- Disease: Swine Flu
- Pathogen: H1N1
- Location: Croatia
- First outbreak: Australia;
- Index case: Zagreb
- Arrival date: 3 July 2009
- Confirmed cases: 526
- Deaths: 22

= 2009 swine flu pandemic in Croatia =

The 2009 flu pandemic in Croatia or 2009 swine flu in Croatia (Croatian: Pandemija gripe u Hrvatskoj 2009; Pandemija svinjske gripe u Hrvatskoj 2009.) was a pandemic event in Croatia during the 2009 swine flu pandemic.

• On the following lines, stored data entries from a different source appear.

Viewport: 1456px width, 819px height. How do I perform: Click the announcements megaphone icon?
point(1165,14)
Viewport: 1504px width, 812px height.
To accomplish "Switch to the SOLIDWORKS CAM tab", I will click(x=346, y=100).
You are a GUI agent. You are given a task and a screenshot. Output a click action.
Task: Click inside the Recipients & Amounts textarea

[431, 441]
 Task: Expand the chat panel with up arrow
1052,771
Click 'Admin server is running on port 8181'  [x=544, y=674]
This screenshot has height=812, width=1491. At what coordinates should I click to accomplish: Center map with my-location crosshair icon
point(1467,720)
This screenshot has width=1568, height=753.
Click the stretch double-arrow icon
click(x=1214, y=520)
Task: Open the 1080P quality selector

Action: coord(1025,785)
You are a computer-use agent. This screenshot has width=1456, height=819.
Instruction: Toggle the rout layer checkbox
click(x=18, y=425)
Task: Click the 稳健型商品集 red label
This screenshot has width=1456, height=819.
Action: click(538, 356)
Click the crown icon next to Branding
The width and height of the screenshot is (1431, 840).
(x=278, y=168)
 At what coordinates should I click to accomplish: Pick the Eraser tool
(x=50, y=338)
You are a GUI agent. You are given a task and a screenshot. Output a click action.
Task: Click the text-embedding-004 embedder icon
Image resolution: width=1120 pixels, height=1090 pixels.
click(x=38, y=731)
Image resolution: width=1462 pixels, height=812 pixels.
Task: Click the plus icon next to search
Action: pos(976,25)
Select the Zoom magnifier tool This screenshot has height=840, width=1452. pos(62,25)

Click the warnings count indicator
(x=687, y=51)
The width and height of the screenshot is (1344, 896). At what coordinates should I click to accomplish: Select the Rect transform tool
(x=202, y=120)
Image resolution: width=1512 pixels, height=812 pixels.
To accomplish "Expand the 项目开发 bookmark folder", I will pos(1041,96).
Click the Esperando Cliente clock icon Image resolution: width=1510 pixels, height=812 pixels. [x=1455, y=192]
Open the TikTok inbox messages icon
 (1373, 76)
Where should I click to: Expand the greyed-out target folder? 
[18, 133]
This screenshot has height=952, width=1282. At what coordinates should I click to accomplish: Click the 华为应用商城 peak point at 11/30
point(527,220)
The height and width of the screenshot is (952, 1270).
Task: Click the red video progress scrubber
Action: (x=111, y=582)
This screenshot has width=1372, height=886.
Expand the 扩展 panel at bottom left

The trail of the 2009 flu pandemic had left 526 people infected and 22 died from the disease.

==Background==
On 29 April it was announced that a 22-year-old traveler from Florida had been held in quarantine in Osijek, Croatia under suspicion of swine flu. Later that day, however, the Director of Infectious Disease Epidemiology Agency, Dr. Ira Gjenero Margan, stated results of the testing for swine flu were negative "with 99% certainty". On 30 April, a child was held in quarantine in Zagreb but the results were negative. On 15 June, health minister Darko Milinovic confirmed the first case of swine flu in Croatia; however a few hours later he said that a laboratory in London, United Kingdom, had cross-contaminated the samples and thus created a false positive result, meaning that there were no infections in Croatia.

==History==
The first case was Laboratory confirmed on 3 July. The patient was a 60-year-old woman, who came from Australia. On 31 October, a 61-year-old man from Split became the first patient in Croatia to die because of swine flu.